Professional networking tips for people who hate networking
While the idea of networking might make you cringe, it’s a must-have skill for anybody who’s serious about their accounting and finance career. While it may seem awkward, your professional and personal contacts might hold the key to discovering new job opportunities.
Whether embarking on your career, building on it once you’ve gained some experience, or even setting off in an entirely new direction, don’t be shy. Some tips are no-brainers, such as establishing an online networking presence on sites like LinkedIn. Here are some less-obvious but equally useful professional networking tips:
- Be proactive. Any list of professional networking tips should start with friends, family members, neighbours and former classmates or colleagues. Let them know what you do and share what your professional goals are. They (or someone they know) may be in a position to help advance your career.

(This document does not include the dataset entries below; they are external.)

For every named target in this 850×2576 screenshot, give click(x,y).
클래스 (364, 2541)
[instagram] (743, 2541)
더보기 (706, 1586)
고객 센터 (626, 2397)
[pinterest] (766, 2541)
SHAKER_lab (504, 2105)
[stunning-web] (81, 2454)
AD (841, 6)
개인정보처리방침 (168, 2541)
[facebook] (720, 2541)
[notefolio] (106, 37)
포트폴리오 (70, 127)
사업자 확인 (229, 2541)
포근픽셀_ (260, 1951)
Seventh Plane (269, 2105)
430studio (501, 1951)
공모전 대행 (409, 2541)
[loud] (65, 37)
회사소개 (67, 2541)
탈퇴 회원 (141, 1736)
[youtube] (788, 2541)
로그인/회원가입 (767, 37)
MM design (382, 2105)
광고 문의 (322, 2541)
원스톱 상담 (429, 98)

- Remember networking is two-way. Make it a point to get to know others in your profession, and listen to what they have to say. Focus on building a relationship, not “networking” solely for the purpose of getting a job. The relationships you build could help you later in your career or when you’re job hunting.
- Make it fun. This deviates a bit from the usual professional networking tips, but, quite often, the best type of networking can be done in a setting that doesn’t revolve around work. Instead, look for opportunities to connect with others with shared interests.
- Network at work. Large companies often have employee networking groups and clubs. Participating in activities organised by these groups can help you build your network. They can also be professionally rewarding.
- Gain a professional edge. Make the most of events and professional development courses hosted by CIMA. You’ll gain a lot from attending their workshops, seminars and conferences, and you’ll have an opportunity to not only improve your professional development, but also meet other accounting and finance professionals.
By keeping an open mind and following the tips above, you will be able to grow your professional network and advance your career. If you are still feeling timid about the idea of networking and concerned that you may get it wrong, here’s short list of common networking mistakes:
- Skipping the networking reception preceding a business function. Arrive early to mingle with other guests or the speaker before the program begins. Scan the sign-in sheet to see who's arrived, then seek the people you want to meet.
- Limiting your circle of contacts. Expand your network to include professionals at varying experience levels, not just your peers. Look outside your industry for potential contacts. You never know who might have the right connections.
- Having a hidden agenda. It’s common for people use their networks when job searching, but the best approach is to be up-front if you're looking for assistance, and be prepared with a 15-second sales pitch. Others will appreciate your candour and be better able to help you.
- Don’t become an annoyance. While it's important to communicate regularly with people in your network, avoid being overly aggressive and becoming a disruption.
- Lacking appreciation. Always let people know you value their help. A simple thank-you note or e-mail is appropriate.
Whatever you do, don’t give up! Learning how to network is an excellent skill to develop and even if those you meet aren't able to help you, maintaining your network and your positive attitude ultimately will lead to new opportunities.